─── Excerpted records

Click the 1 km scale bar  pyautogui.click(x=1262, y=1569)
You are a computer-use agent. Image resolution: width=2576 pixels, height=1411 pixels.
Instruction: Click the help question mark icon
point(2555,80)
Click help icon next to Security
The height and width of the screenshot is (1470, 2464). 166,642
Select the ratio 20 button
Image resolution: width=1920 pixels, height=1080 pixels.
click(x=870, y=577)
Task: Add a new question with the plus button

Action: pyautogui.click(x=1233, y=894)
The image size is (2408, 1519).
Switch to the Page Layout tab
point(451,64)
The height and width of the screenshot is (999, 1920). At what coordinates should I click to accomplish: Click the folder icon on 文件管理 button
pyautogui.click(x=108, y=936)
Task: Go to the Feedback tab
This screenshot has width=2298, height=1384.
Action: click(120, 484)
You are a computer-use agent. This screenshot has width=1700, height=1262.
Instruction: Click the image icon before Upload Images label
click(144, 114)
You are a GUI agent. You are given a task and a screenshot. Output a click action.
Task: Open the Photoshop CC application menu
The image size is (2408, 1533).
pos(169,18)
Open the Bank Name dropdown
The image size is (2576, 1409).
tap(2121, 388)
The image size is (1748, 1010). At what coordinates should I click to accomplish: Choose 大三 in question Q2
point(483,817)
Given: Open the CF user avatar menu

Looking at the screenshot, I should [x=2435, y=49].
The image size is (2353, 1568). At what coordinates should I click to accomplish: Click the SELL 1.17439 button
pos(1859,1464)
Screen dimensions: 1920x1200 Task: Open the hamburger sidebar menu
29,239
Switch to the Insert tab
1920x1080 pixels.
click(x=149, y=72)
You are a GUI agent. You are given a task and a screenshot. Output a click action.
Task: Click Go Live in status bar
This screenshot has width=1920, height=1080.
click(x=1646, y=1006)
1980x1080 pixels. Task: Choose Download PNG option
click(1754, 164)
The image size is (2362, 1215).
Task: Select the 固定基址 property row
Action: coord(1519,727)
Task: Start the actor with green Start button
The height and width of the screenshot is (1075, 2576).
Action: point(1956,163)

──────

Transcribe the records. Keep every word exactly as it stands.

• [Solution below]:
Click the 1 km scale bar  pyautogui.click(x=1262, y=1569)
You are a computer-use agent. Image resolution: width=2576 pixels, height=1411 pixels.
Instruction: Click the help question mark icon
point(2555,80)
Click help icon next to Security
The height and width of the screenshot is (1470, 2464). 166,642
Select the ratio 20 button
Image resolution: width=1920 pixels, height=1080 pixels.
click(x=870, y=577)
Task: Add a new question with the plus button

Action: pyautogui.click(x=1233, y=894)
The image size is (2408, 1519).
Switch to the Page Layout tab
point(451,64)
The height and width of the screenshot is (999, 1920). At what coordinates should I click to accomplish: Click the folder icon on 文件管理 button
pyautogui.click(x=108, y=936)
Task: Go to the Feedback tab
This screenshot has width=2298, height=1384.
Action: click(120, 484)
You are a computer-use agent. This screenshot has width=1700, height=1262.
Instruction: Click the image icon before Upload Images label
click(144, 114)
You are a GUI agent. You are given a task and a screenshot. Output a click action.
Task: Open the Photoshop CC application menu
The image size is (2408, 1533).
pos(169,18)
Open the Bank Name dropdown
The image size is (2576, 1409).
tap(2121, 388)
The image size is (1748, 1010). At what coordinates should I click to accomplish: Choose 大三 in question Q2
point(483,817)
Given: Open the CF user avatar menu

Looking at the screenshot, I should [x=2435, y=49].
The image size is (2353, 1568). At what coordinates should I click to accomplish: Click the SELL 1.17439 button
pos(1859,1464)
Screen dimensions: 1920x1200 Task: Open the hamburger sidebar menu
29,239
Switch to the Insert tab
1920x1080 pixels.
click(x=149, y=72)
You are a GUI agent. You are given a task and a screenshot. Output a click action.
Task: Click Go Live in status bar
This screenshot has width=1920, height=1080.
click(x=1646, y=1006)
1980x1080 pixels. Task: Choose Download PNG option
click(1754, 164)
The image size is (2362, 1215).
Task: Select the 固定基址 property row
Action: coord(1519,727)
Task: Start the actor with green Start button
The height and width of the screenshot is (1075, 2576).
Action: point(1956,163)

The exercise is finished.